__作業依頼 A__
提供本文によれば、金龍顕はどの高等学校を卒業しましたか。
__作業依頼 B__
提供本文のうち、「金 龍顕[1](キム・ヨンヒョン、韓国語: 김용현/金龍顯、1959年6月25日[2][3]」を含む語句で始まり「金の辞任を受け入れた[8]。」で終わる部分を、一字一句変えずに抜き出してください。

金 龍顕[1](キム・ヨンヒョン、韓国語: 김용현/金龍顯、1959年6月25日[2][3] - )は、大韓民国の陸軍軍人、公務員。第31代首都防衛司令部司令官、第3代大統領警護処長(朝鮮語版)、第50代国防部長官などを歴任した。
経歴
慶尚南道馬山市(現・昌原市)出身。沖岩高等学校、陸軍士官学校卒。陸軍少尉、首都防衛司令部司令官(2013年11月 - 2015年10月)を経て、合同参謀本部(朝鮮語版)作戦本部長(2015年10月 - 2017年9月)を最後に除隊した。その後第3代大統領警護処長(2022年5月 - 2024年9月)、第50代国防部長官(2024年9月6日 - 2024年12月5日)を務めた。私立名門校とされる沖岩高等学校では2024年の戒厳令布告時の大統領尹錫悦の1年先輩であった[4][5]。
2024年12月3日、尹錫悦大統領が議会で過半数を占める野党「共に民主党」が検察幹部の弾劾や政府予算案の拒否に動いていることを理由に非常戒厳を発令したが、国会が全会一致で戒厳令の解除を要求し、尹は戒厳令を数時間後に解除した[6]。4日、金は尹に辞職を表明したと明らかにした。金は尹に非常戒厳を宣言するよう要請したとされる[7]。尹は5日に金の辞任を受け入れた[8]。
国防部の金善鎬(朝鮮語版)次官と戒厳司令官を担った朴安洙陸軍参謀総長は5日に国会の国防委員会で証言し、軍部隊の戒厳兵の国会進入や戒厳司令官の任命などについては金が主導したと証言した。戒厳司令官に任命された際、朴は金からすべての軍事活動の責任を負うと言われたという[9]。

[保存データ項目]

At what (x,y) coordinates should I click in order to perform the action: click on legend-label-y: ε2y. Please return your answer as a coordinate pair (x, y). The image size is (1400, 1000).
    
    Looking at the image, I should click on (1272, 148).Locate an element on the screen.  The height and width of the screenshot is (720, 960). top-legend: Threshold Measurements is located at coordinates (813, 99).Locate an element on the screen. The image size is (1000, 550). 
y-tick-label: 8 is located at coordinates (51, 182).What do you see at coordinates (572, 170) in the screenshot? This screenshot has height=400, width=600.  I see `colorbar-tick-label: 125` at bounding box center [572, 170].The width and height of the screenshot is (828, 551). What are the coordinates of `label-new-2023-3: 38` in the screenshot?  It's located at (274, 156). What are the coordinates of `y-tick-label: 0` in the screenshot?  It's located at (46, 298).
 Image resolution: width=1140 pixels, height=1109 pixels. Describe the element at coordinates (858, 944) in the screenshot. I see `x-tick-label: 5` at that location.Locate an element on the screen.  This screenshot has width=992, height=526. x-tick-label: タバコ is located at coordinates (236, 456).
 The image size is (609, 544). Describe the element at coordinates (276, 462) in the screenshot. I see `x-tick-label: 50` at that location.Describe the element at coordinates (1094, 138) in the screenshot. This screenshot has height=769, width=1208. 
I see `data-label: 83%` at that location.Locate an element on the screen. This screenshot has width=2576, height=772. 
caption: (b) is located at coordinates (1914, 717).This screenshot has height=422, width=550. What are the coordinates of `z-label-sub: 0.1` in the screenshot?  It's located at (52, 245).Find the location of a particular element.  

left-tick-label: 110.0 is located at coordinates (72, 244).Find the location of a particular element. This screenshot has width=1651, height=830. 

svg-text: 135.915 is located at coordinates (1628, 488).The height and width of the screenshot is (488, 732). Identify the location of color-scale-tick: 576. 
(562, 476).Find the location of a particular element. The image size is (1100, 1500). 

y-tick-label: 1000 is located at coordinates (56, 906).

__解答 A__
沖岩高等学校です。

__解答 B__
金 龍顕[1](キム・ヨンヒョン、韓国語: 김용현/金龍顯、1959年6月25日[2][3] - )は、大韓民国の陸軍軍人、公務員。第31代首都防衛司令部司令官、第3代大統領警護処長(朝鮮語版)、第50代国防部長官などを歴任した。
経歴
慶尚南道馬山市(現・昌原市)出身。沖岩高等学校、陸軍士官学校卒。陸軍少尉、首都防衛司令部司令官(2013年11月 - 2015年10月)を経て、合同参謀本部(朝鮮語版)作戦本部長(2015年10月 - 2017年9月)を最後に除隊した。その後第3代大統領警護処長(2022年5月 - 2024年9月)、第50代国防部長官(2024年9月6日 - 2024年12月5日)を務めた。私立名門校とされる沖岩高等学校では2024年の戒厳令布告時の大統領尹錫悦の1年先輩であった[4][5]。
2024年12月3日、尹錫悦大統領が議会で過半数を占める野党「共に民主党」が検察幹部の弾劾や政府予算案の拒否に動いていることを理由に非常戒厳を発令したが、国会が全会一致で戒厳令の解除を要求し、尹は戒厳令を数時間後に解除した[6]。4日、金は尹に辞職を表明したと明らかにした。金は尹に非常戒厳を宣言するよう要請したとされる[7]。尹は5日に金の辞任を受け入れた[8]。